Die Geschwister-Scholl-Schule blieb gestern geschlossen. Die knapp 700 Schüler der Realschule und ihre Lehrer wollten sich gestern gemeinsam mit der Bluttat auseinandersetzen. Zudem werden sie psychologisch betreut.

Der nordrhein-westfälische Ministerpräsident Jürgen Rüttgers (CDU) und Schulministerin Barbara Sommer (CDU) suchten gestern das Gespräch mit Opfern, Eltern, Lehrern und Einsatzkräften.

Im Laufe des Tages sollte die Leiche des Amokschützen in der Rechtsmedizin Münster obduziert werden.

Der Vorsitzende der Gewerkschaft der Polizei (GdP), Konrad Freiberg, bewertete die Gewalttat von Emsdetten gestern als ein neues Ausmaß von Brutalität. "Daß Sprengstoff im Spiel war, gibt dem Fall eine neue Dimension", sagte Freiberg im Gespräch mit der "Münsterschen Zeitung" (Dienstagausgabe).

Mit einer Bundesratsinitiative will Niedersachsens Innenminister Uwe Schünemann (CDU) ein Verbot von gewaltverherrlichenden Computerspielen erreichen. Ziel sei ein Herstellungs- sowie ein Verbreitungsverbot, sagte ein Sprecher des Ministeriums gestern in Hannover als Reaktion auf den Amoklauf von Emsdetten. Ein Herstellungsverbot sei zwar schwer umsetzbar, da der Großteil der Baller-Spiele im Ausland programmiert werde. Ein Verbot zur Verbreitung in Deutschland sei allerdings ein wichtiger erster Schritt.

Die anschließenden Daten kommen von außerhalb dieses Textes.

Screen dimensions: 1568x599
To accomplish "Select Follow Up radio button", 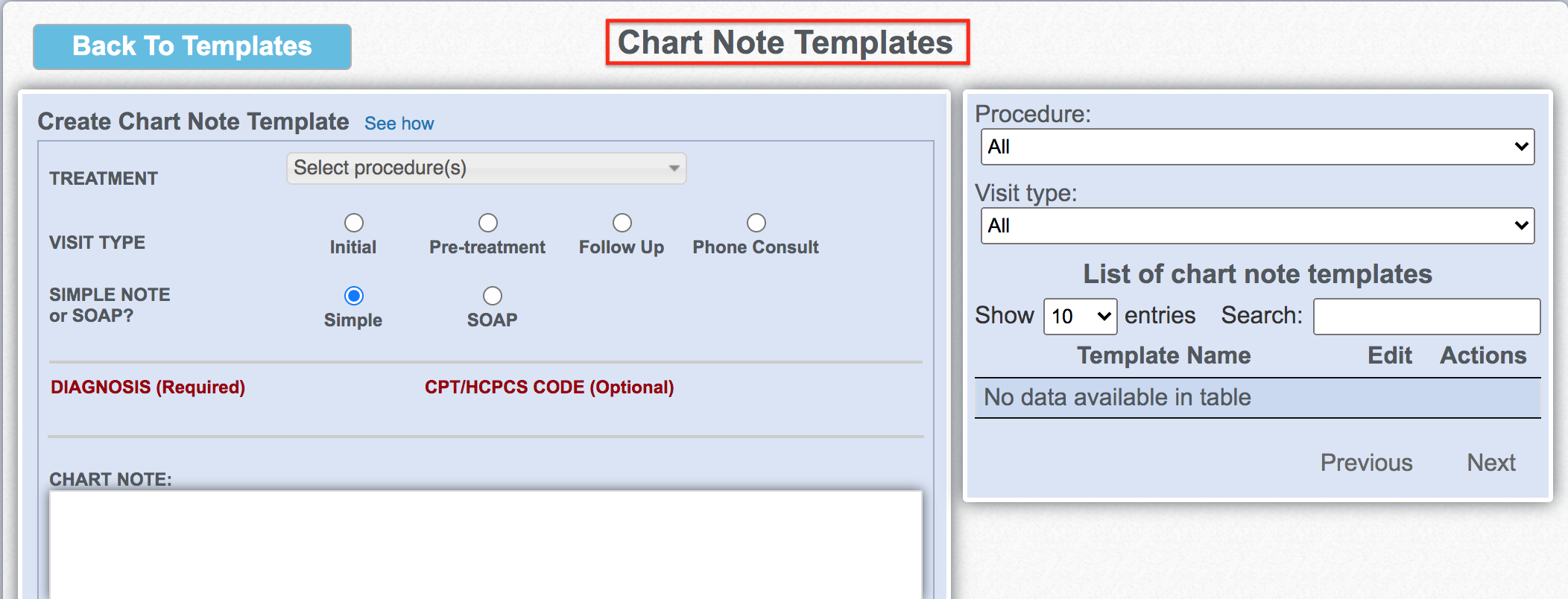I will click(622, 223).
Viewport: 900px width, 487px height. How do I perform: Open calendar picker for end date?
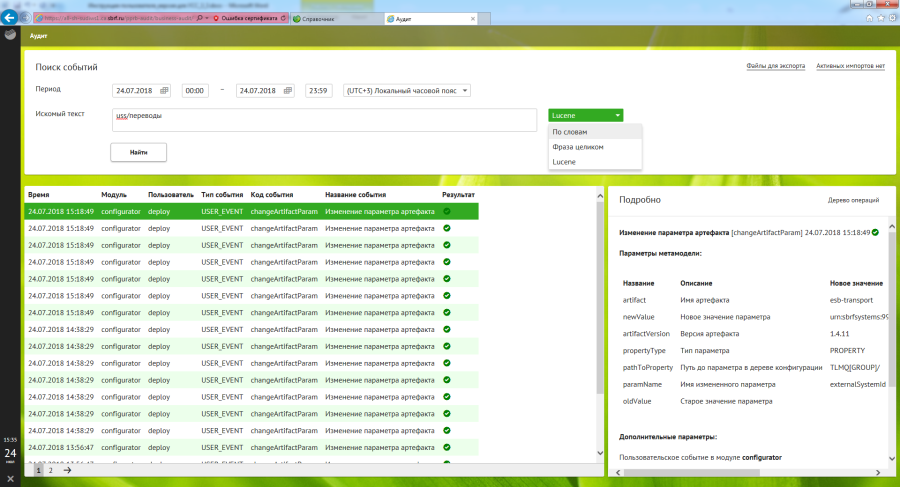[x=288, y=91]
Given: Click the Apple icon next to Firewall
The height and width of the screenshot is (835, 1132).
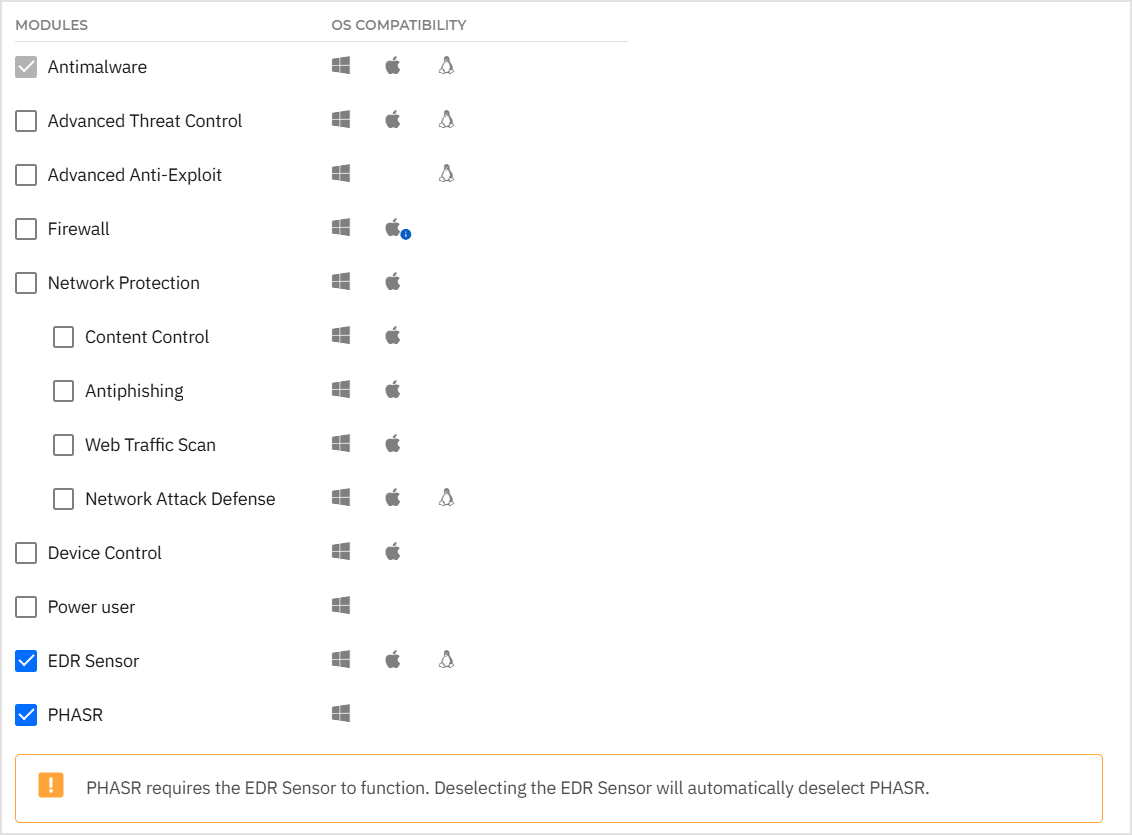Looking at the screenshot, I should point(392,227).
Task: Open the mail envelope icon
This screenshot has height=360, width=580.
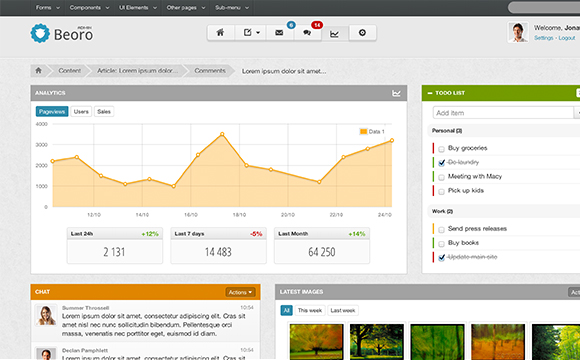Action: [279, 33]
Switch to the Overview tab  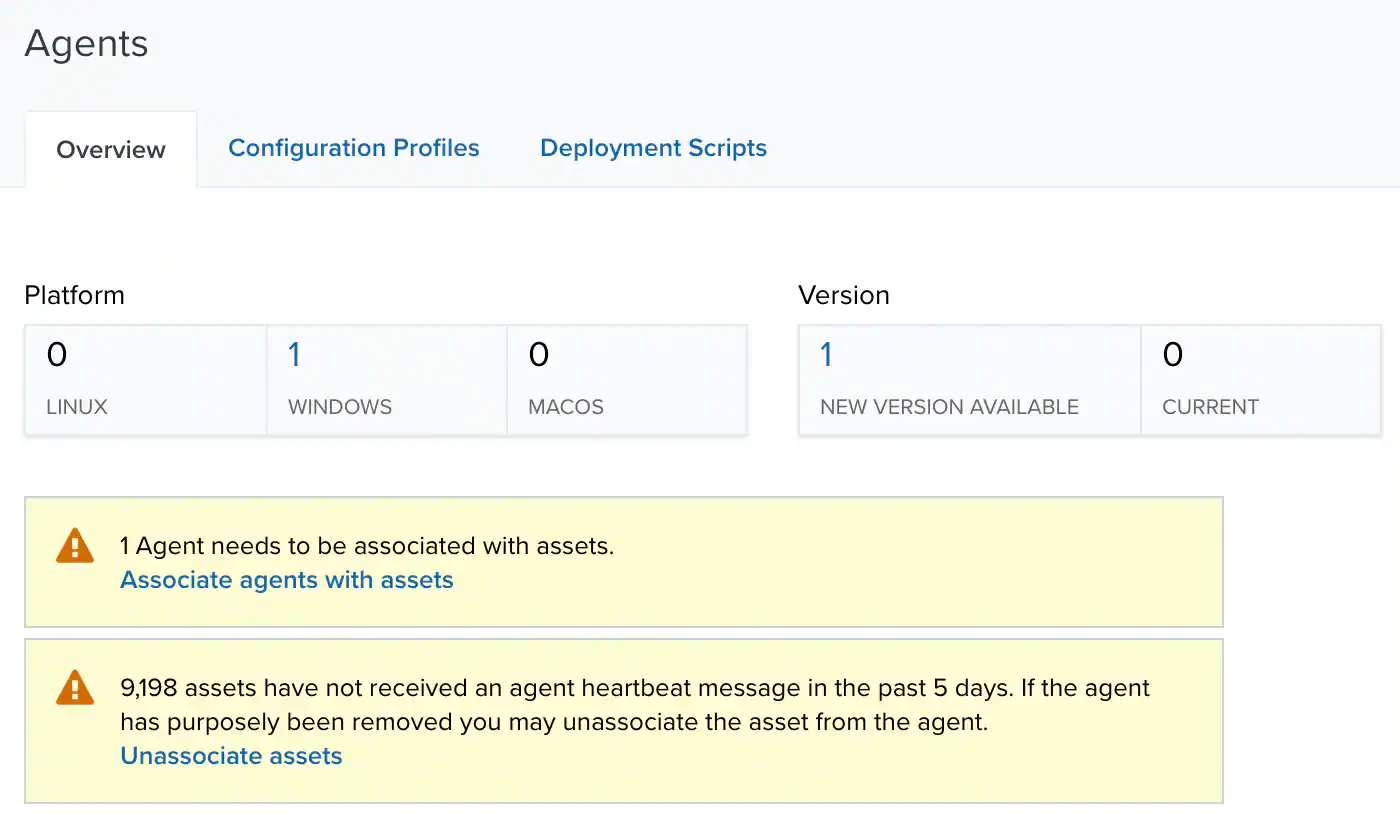[111, 150]
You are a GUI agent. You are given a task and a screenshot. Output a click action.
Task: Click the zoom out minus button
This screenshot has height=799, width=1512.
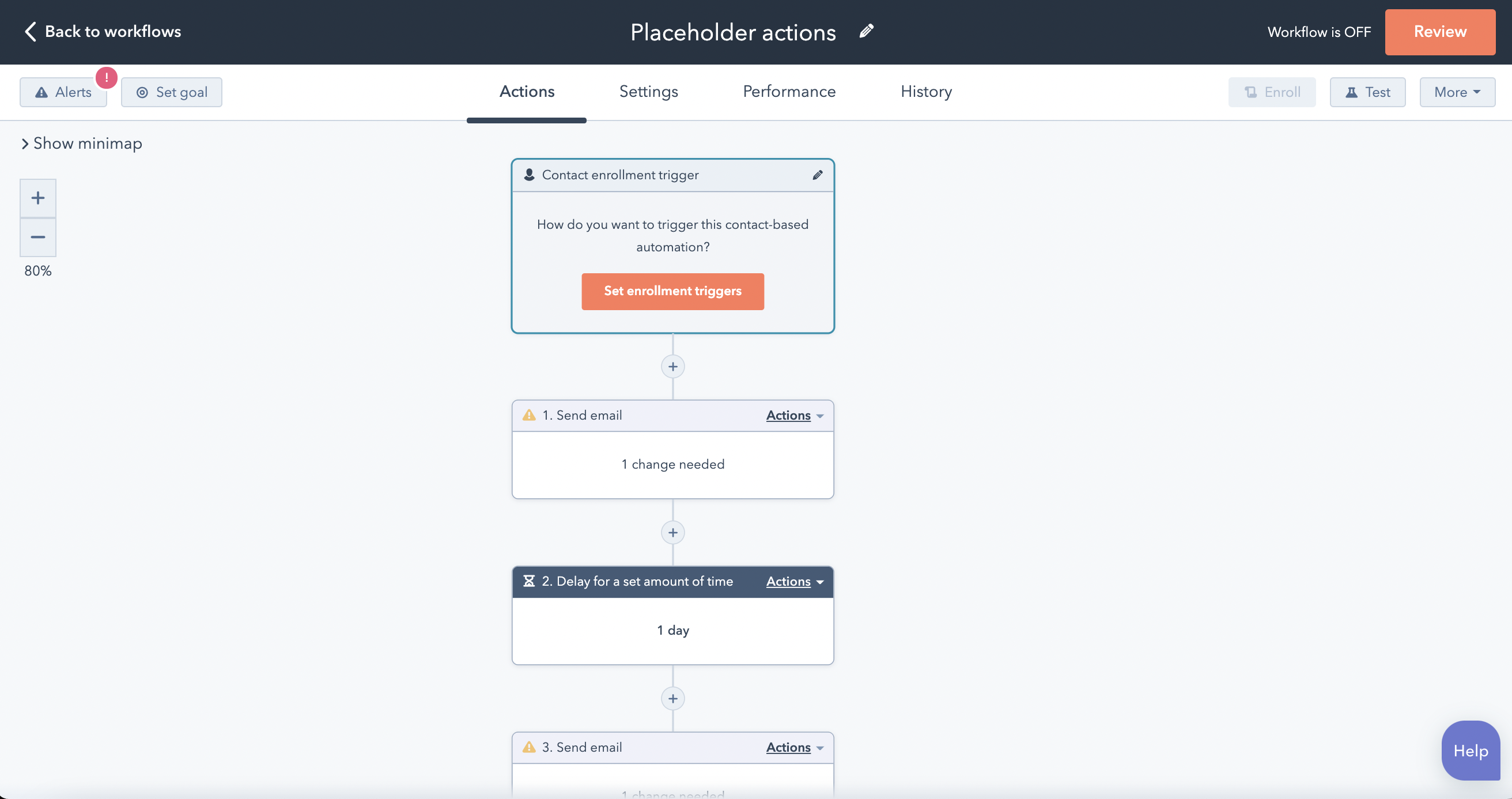37,237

Zudem fordert Schünemann die Abschaffung der Unterhaltungssoftware Selbstkontrolle (USK), eine von den Software-Herstellern unterstützte Einrichtung. Notwendig ist aus seiner Sicht ein neues Gremium zur Überprüfung von Computerspielen, das "rein in staatlicher Hand" liege. Die bisherigen Kontrollen seien offenbar zu lax, hieß es. Selbst bei Spielen, die ab 16 freigegeben sind, fließe reichlich Blut. Freiwillige Selbstkontrolle reiche offenbar nicht aus.

Die niedersächsischen Ministerien für Justiz, Soziales und Inneres wollen die Bundesratinitiative in einer gemeinsamen Arbeitsgruppe vorbereiten.

Unionsfraktionsvize Wolfgang Bosbach (CDU) kritisierte die bundesweit geringe Zahl an Schulpsychologen. Nach einer Studie der OECD (Organisation für wirtschaftliche Zusammenarbeit in Europa) liege Deutschland an vorletzter Stelle beim Verhältnis von Schulpsychologen zu Schülern, sagte Bosbach gestern dem Bayerischen Rundfunk. Auch Bosbach sprach sich dafür aus, gewaltverherrlichende Computerspiele zu verbieten. Die Politik habe nach dem Amoklauf in Erfurt nicht konsequent genug reagiert.

Der Präsident des Deutschen Lehrerverbandes, Josef Kraus, hat sich gegen spezielle Sicherheitsmaßnahmen an Schulen ausgesprochen. "Pädagogik und Unterricht und Bildung können nicht in einer Atmosphäre eines Hochsicherheitstraktes geschehen", sagte Kraus gestern im ZDF-"Morgenmagazin".